# Champions League first quarterfinals 07-08 April



## A_Skywalker (Mar 22, 2009)

1 X 2       

07 Apr 18:45 Man Utd v FC Porto  1.36 4.00 11.00     
07 Apr 18:45 Villarreal v Arsenal  2.50 3.20 2.80     
08 Apr 18:45 Barcelona v Bayern Munich  1.57 3.75 6.00     
08 Apr 18:45 Liverpool v Chelsea  2.37 3.00 3.20


----------



## Anggun (Mar 23, 2009)

Early look at the matches. Barcelona favorites and I dont see how they can not win against Bayern(not as good as last years). Villareal and Arsenal looks draw at least the first match. I expect Arsenal to qualify with home win. Manchester, well of course win


----------



## Anggun (Mar 30, 2009)

I'm taking Barca to qualify, as I mentioned last week they won't have problems.


----------



## danyy (Apr 1, 2009)

Barca to win , both teams score , over2.5, over 0.5 HT -  for Barca-Bayern
L'pool_Chelsea - under 0.5 HT , Under2.5 FT
Villareal-Arsenal 1 DNB , Under2.5 FT
this are my predictions..


----------



## A_Skywalker (Apr 6, 2009)

Barca - Bayern over 2.5 

After that match against Villa United will step up and score lots of goals, Bayern probably can score too.


----------



## free bet (Apr 7, 2009)

teams going through are:

Arsenal, Liverpool, Barca, Man U


----------



## Anggun (Apr 7, 2009)

free bet said:
			
		

> teams going through are:
> 
> Arsenal, Liverpool, Barca, Man U


Only a minor disagreement about Chelsea. They will win.


----------



## Anggun (Apr 7, 2009)

Liverpool vs Chelsea Under 2.5 goals -1.80

The last 5 matches between them were not very productive. It's a first match and nothing will be decided yet, the teams will try to keep the ball in the center. And yes if you ask me Chelsea will qualify, but I think the match will end up draw.


----------



## danyy (Apr 8, 2009)

Yeah i think to get that too but not sure yet..
1st match maybe get 2:1 exact result and the second chelsea will need a goal to qualify but i dont see them to qualify ..
i think maybe under0.5 first half and to bet the second for at least 1 goal or smthg like that..

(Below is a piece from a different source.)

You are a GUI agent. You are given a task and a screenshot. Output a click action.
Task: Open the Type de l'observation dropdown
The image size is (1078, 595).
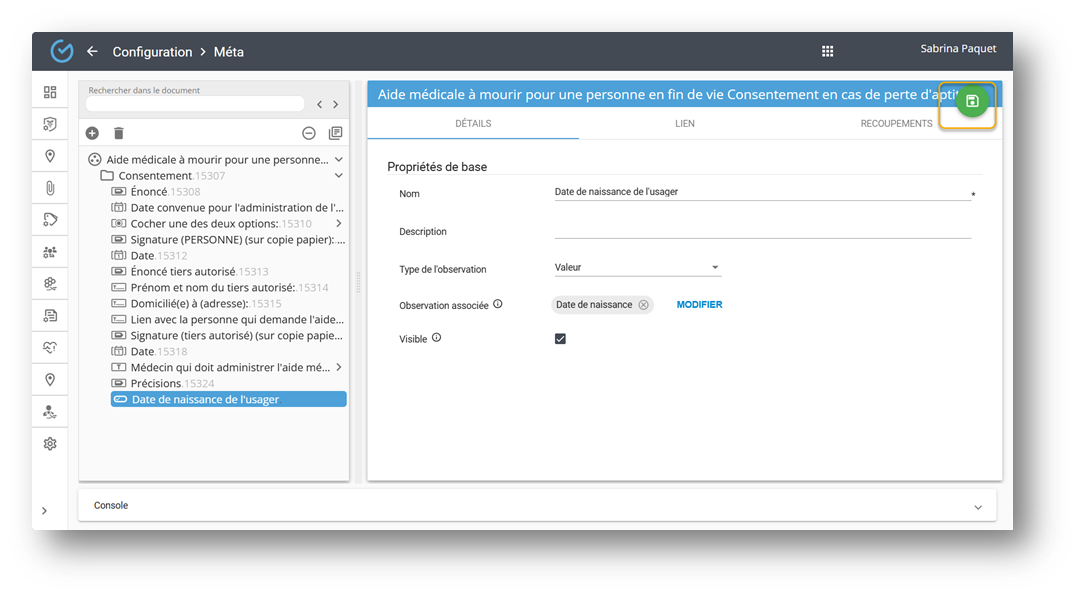(637, 268)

by the way i was confident Man wont win last night but i havent been brave enough to bet it or at least write it with all these bets on them.


----------



## A_Skywalker (Apr 8, 2009)

You have to take those beds with small stakes. You wont lose much and you wont be angry that you missed the bet.
I never thought Porto will have so good match. If the Goalkeeper didnt make mistake they could have won. Still expect Manchester to qualify.


----------



## danyy (Apr 8, 2009)

yeah but situation is bad for them, Porto needs 1 goal and thats it.

tonight i think im gonna take Barca-Bayern over3.0
and im thinking bout Cardif City to win against Derby and under0.5 HT for Pool and Chelsea match.


----------



## Anggun (Apr 8, 2009)

danyy said:
			
		

> yeah but situation is bad for them, Porto needs 1 goal and thats it.
> 
> tonight i think im gonna take Barca-Bayern over3.0
> and im thinking bout Cardif City to win against Derby and under0.5 HT for Pool and Chelsea match.



Do you mean over 2.5 or 3.5

I'm also taking Liverpool and Chelsea NO GOAL with 10$ for fun.
Who knows, it may be one of those matches.


----------



## BetfairGuy (Apr 8, 2009)

I think everything points to goals between Barca and Bayern. Over 2.5 is currently 1.64 at Betfair and over 3.5 is 2.56. Tempting to go for the latter.


----------



## A_Skywalker (Apr 8, 2009)

BetfairGuy said:
			
		

> I think everything points to goals between Barca and Bayern. Over 2.5 is currently 1.64 at Betfair and over 3.5 is 2.56. Tempting to go for the latter.



Probably if you want value 3.5 is the choice, but 4 goals look too much for a match like this. Im on over 2.5.


----------



## A_Skywalker (Apr 8, 2009)

Barcelona is like train. This is just brilliant.


----------



## danyy (Apr 9, 2009)

I played only over2.5 but it was with L'puul DNB so it burns out..
but i win Cardif city to win and Cardif city -1.5 ah(1.80 and 3.50 odds)
got too Washington-Cleveland Washington +16 (1.90
but lost San Lorenco.
so lil profit.


----------



## peleus (Dec 22, 2013)

It would be pretty interesting on how those players fair this upcoming World Cup. I just hope that they won't choke.


----------